- _Text provided_
▼▼▼
Malbec and Argentina are inextricably linked. The country’s producers know that and have profited from it. But as Italian consultant Alberto Antonini – a key player in the evolution of Argentinian wine – observes: ‘The next step is to sell less Malbec and more Argentinian terroir.’
In this context, regionality begins to play a key role in how we understand Argentinian wines today. There are many regions making excellent wines (Malbec or not), but two garner the most attention for the quality and character they deliver. Both are in the heights of the Uco Valley, at the foot of the Andes: Gualtallary and Paraje Altamira, south of the city of Mendoza.
Paraje Altamira has a long tradition in wine, and some of its vineyards are more than a century old, while Gualtallary is a new area that was only planted in 1994 thanks to the Chandon winery and its sparkling wines.
In geographical terms, Gualtallary is located north of the Uco Valley, in the department of Tupungato, at an altitude of 1,200m to 1,550m, while Paraje Altamira is in the centre of the valley, in the department of Tunuyán, at a height ranging from 1,080m to 1,100m. The geographical boundaries of Altamira were legally established in 2013 (revisited in 2017) and today it has its own IG (geographical indication), while Gualtallary is still in the process of legalising its borders.
Ancient river beds
Both share similar topographies: Altamira has alluvial soils that millions of years ago formed the bed of the Tunuyán river, and Gualtallary is on an alluvial cone – the old Las Tunas bed. The soils are rich in sand, gravel and mainly chalk, which imparts mineral notes as well as tense, tight textures in the wines, a detail that separates them from the soft, round tannins of other lower areas.
The character of Gualtallary wines versus Altamira’s is still to be clearly identified, mainly – as Eduardo del Popolo, winemaker at Susana Balbo Winery, says – because both areas are very disparate. But to generalise, del Popolo says the Gualtallary wines are more herbal and light, while Altamira’s are more austere and robust.
The dominant grape is Malbec. But Matías Michelini, owner of Passionate Wine, says Cabernet Franc has also produced very good results in Gualtallary, as well as Sauvignon Blanc. For Sebastián Zuccardi, of Bodega Zuccardi, Bonarda has many possibilities in Altamira.
These areas of Uco already produce some of the best wines in Argentina but are still a work in progress; there is still a long way for us to appreciate their true identity.
▲▲▲
- _Provided data_
▼▼▼
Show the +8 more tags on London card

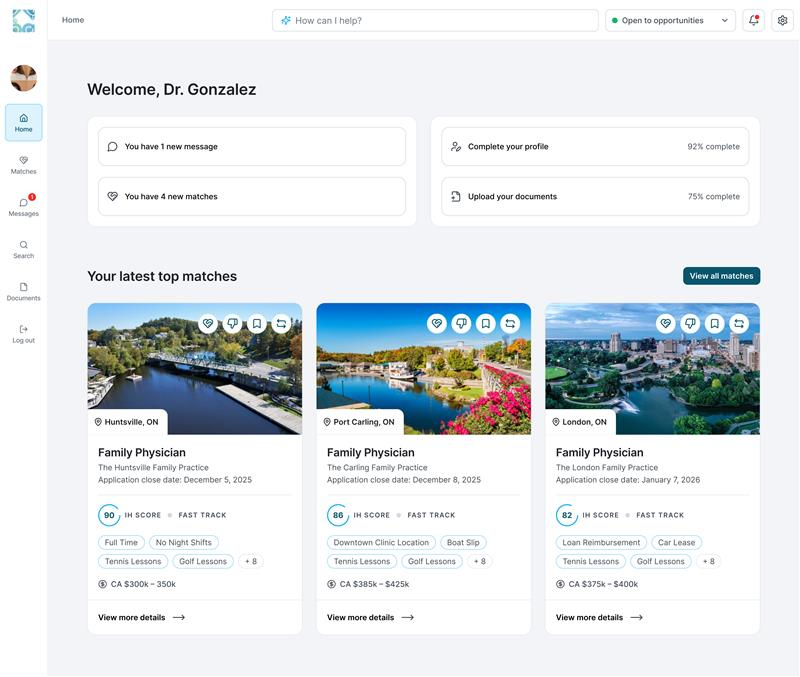(x=708, y=561)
▲▲▲
- _To be done_
1. In the Uco Valley wine text, in what year was Gualtallary first planted?
2. Do the following statements agree with the Uco Valley wine text? For each one, answer yes or no and quote the deciding words.
(a) Paraje Altamira lies at a higher altitude than Gualtallary.
(b) The geographical boundaries of Altamira were legally set in 2013.
(c) Eduardo del Popolo describes Gualtallary wines as more austere and robust.
3. Reproduce word for word everything in the Uco Valley wine text from "The dominant grape" down to "their true identity.".

- _Per-task answers_
1. 1994

2.
(a) No: "Gualtallary is located north of the Uco Valley, in the department of Tupungato, at an altitude of 1,200m to 1,550m, while Paraje Altamira is in the centre of the valley, in the department of Tunuyán, at a height ranging from 1,080m to 1,100m."
(b) Yes: "The geographical boundaries of Altamira were legally established in 2013 (revisited in 2017)"
(c) No: "del Popolo says the Gualtallary wines are more herbal and light, while Altamira’s are more austere and robust."

3.
The dominant grape is Malbec. But Matías Michelini, owner of Passionate Wine, says Cabernet Franc has also produced very good results in Gualtallary, as well as Sauvignon Blanc. For Sebastián Zuccardi, of Bodega Zuccardi, Bonarda has many possibilities in Altamira.
These areas of Uco already produce some of the best wines in Argentina but are still a work in progress; there is still a long way for us to appreciate their true identity.